> _Stored data_
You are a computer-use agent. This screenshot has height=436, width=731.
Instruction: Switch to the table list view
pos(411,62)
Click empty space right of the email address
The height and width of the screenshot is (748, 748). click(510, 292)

--

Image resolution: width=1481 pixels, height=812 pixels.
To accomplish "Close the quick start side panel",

--

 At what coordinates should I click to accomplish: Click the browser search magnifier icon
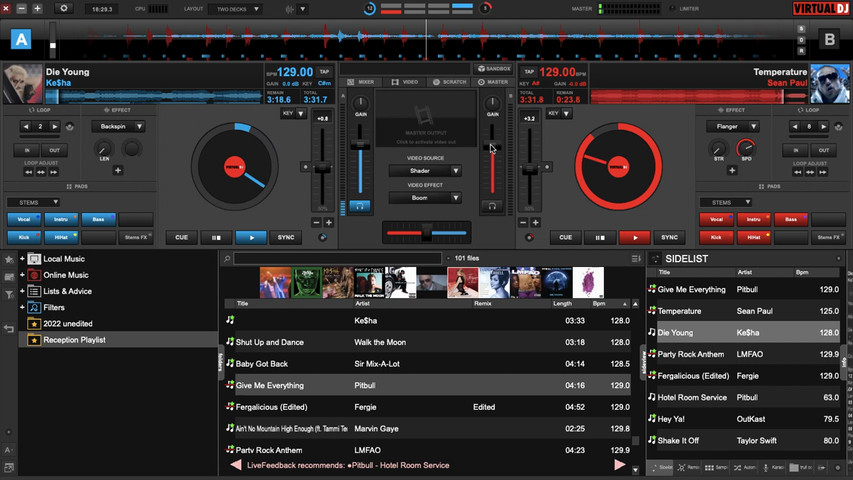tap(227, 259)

> _Task to complete_
What you return must be the lines above that run from the line with "Image resolution: width=1481" to the line with "the quick start", inclusive, each copied exactly.

> _The answer_
Image resolution: width=1481 pixels, height=812 pixels.
To accomplish "Close the quick start side panel",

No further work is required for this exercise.